# A Nice Day For a Trip



## ossian (Aug 25, 2016)

Since it was such a lovely day yesterday, I cycled over to Loch Lomond. Beautiful clear skies and warm sunny.......... well, reasonably warm! Cycled along a canal which is becoming used more often nowadays and it is nice to see small boats on the water.



Boats at Bowling Basin on the Forth and Clyde Canal



Looking north up Loch Lomond from the south end.



The old Maid of the Loch. This old paddle steamer used to travel the loch regularly but is now berthed permanently in this location. She is now looking a little the worse for wear. I remember being on her way back in the early 80s when she was still an impressive old lady. Maybe some day someone will donate some cash to get her up and running once more. Ben Lomond in the background looking rather dimintutive in the strong sunlight!


----------



## Ameriscot (Aug 25, 2016)

Very nice Ossian!  It was a lovely day.  I would have loved to cycle but we were busy coming back from Orkney.


----------



## Pappy (Aug 25, 2016)

Beautiful pictures, Ossian. You live in a beautiful country.


----------



## ossian (Aug 25, 2016)

Ameriscot said:


> Very nice Ossian!  It was a lovely day.  I would have loved to cycle but we were busy coming back from Orkney.


Indeed it was. YOur trip on the ferry must have been pretty spectacular too.



Pappy said:


> Beautiful pictures, Ossian. You live in a beautiful country.


Thank you, Pappy. It can be and some days it doesn't even rain.


----------



## Ameriscot (Aug 25, 2016)

ossian said:


> Indeed it was. YOur trip on the ferry must have been pretty spectacular too.
> 
> 
> Thank you, Pappy. It can be and some days it doesn't even rain.



We flew Kirkwall to Glasgow.  Much quicker!!  

Scotland is gorgeous even when it rains or is cloudy.  But when the sun comes out it is paradise.


----------



## bluebreezes (Aug 25, 2016)

Those are beautiful, and it tickles me to hear you say so casually "I cycled over to Loch Lomond." My word, that place holds so much legend, I hadn't thought that of course it's just a lake too.

I used to look at a lot of random Scotland photos online, but I have to say that having you folks posting them here makes them more real and enjoyable.


----------



## ossian (Aug 26, 2016)

bluebreezes said:


> Those are beautiful, and it tickles me to hear you say so casually "I cycled over to Loch Lomond." My word, that place holds so much legend, I hadn't thought that of course it's just a lake too.
> 
> I used to look at a lot of random Scotland photos online, but I have to say that having you folks posting them here makes them more real and enjoyable.



And I took the 'Low Road'.  

Oh the place is very real and I am pleased that you enjoyed the photos.


----------



## Ameriscot (Aug 26, 2016)

Bluebreezes, in Scotland we have lochs - inland freshwater, or more often, sea lochs which are saltwater and connect to the ocean/sea.  

http://www.rampantscotland.com/know/blknow_lochs.htm


----------



## SeaBreeze (Aug 26, 2016)

Ossian, must do the heart good in more ways than one to cycle around and be surrounded by such wonderful scenery...beautiful pictures!  :sunglass:


----------



## ossian (Aug 26, 2016)

SeaBreeze said:


> Ossian, must do the heart good in more ways than one to cycle around and be surrounded by such wonderful scenery...beautiful pictures!  :sunglass:


I hope so, Seabreeze. In more ways than one, indeed!


----------

■ ■ ■ ■ ■ ■ ■

**Action item**: Print, word for word, the part of the Loch Lomond thread that opens with the words containing "# A Nice Day" and closes with "on the water.". Work only from the Loch Lomond thread above.

**Information supplied**:
■ ■ ■ ■ ■ ■ ■

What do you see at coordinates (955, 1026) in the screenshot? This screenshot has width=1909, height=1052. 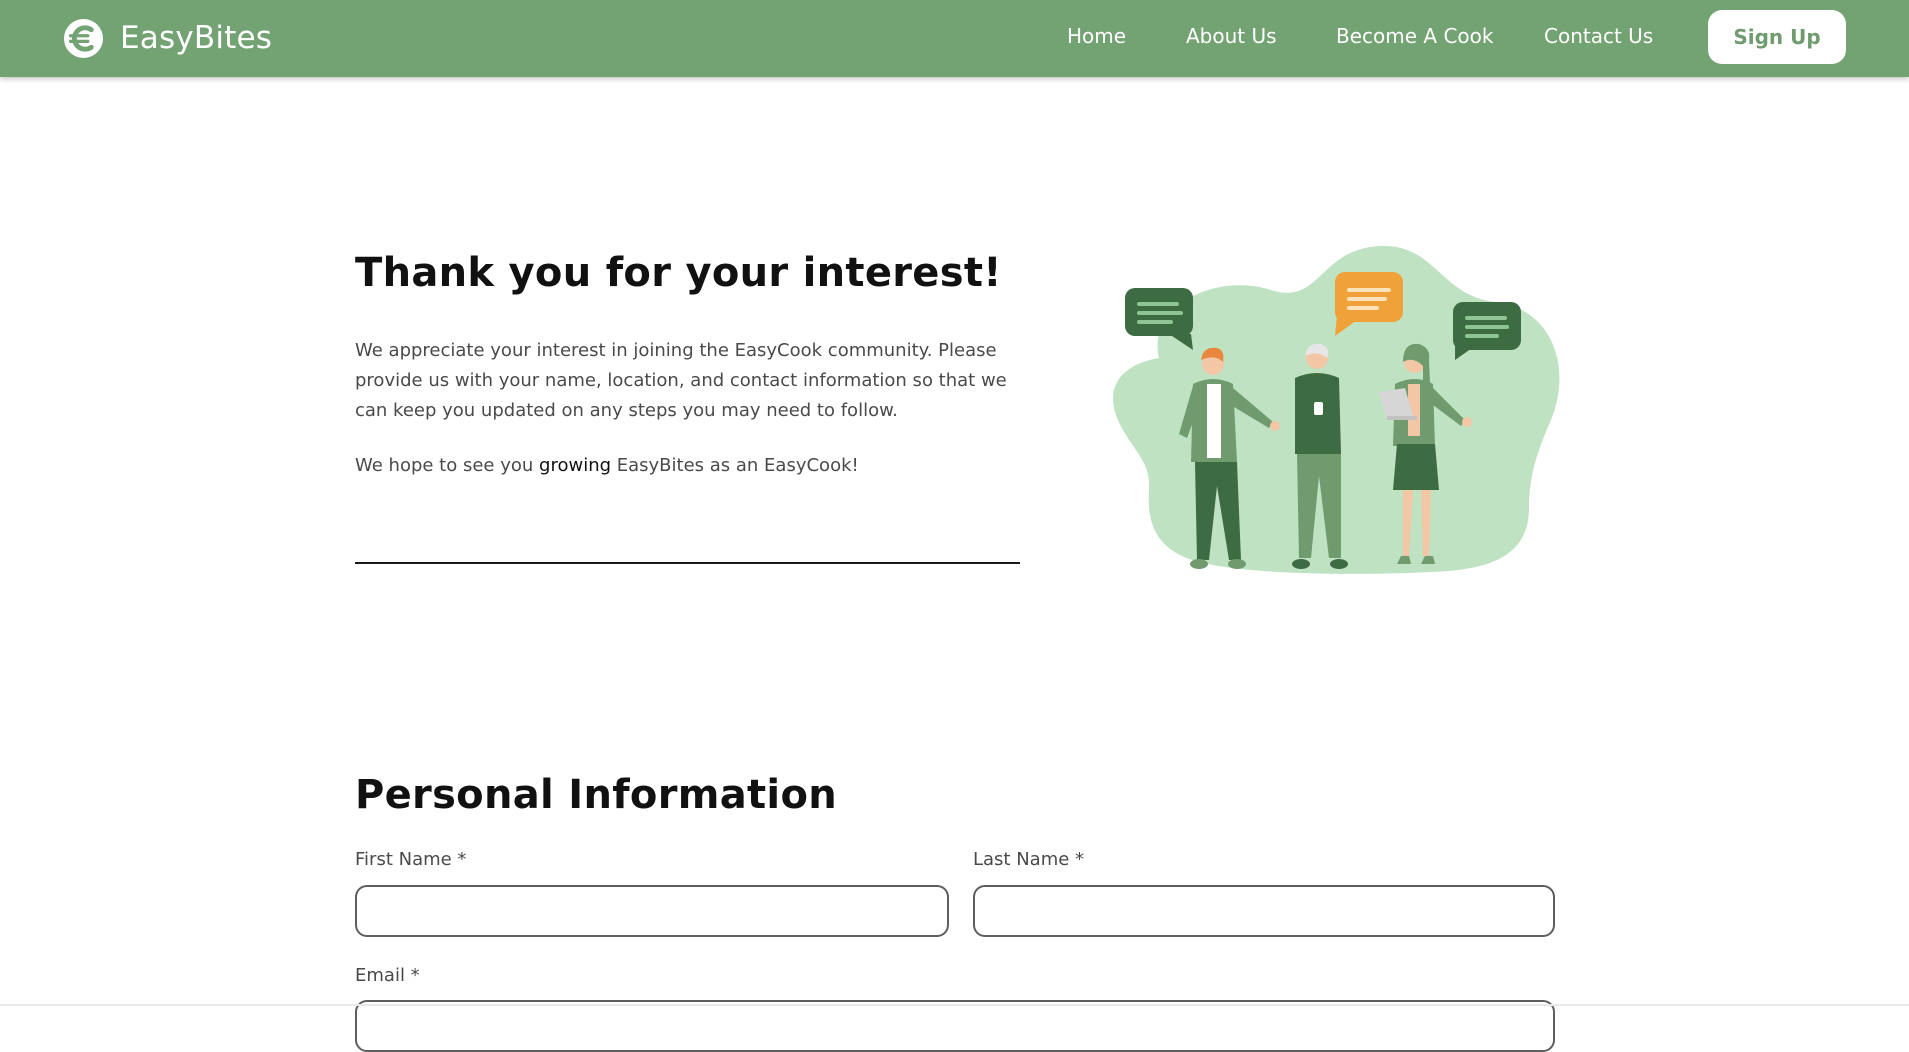 I see `email-input` at bounding box center [955, 1026].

■ ■ ■ ■ ■ ■ ■

**Response**:
# A Nice Day For a Trip



## ossian (Aug 25, 2016)

Since it was such a lovely day yesterday, I cycled over to Loch Lomond. Beautiful clear skies and warm sunny.......... well, reasonably warm! Cycled along a canal which is becoming used more often nowadays and it is nice to see small boats on the water.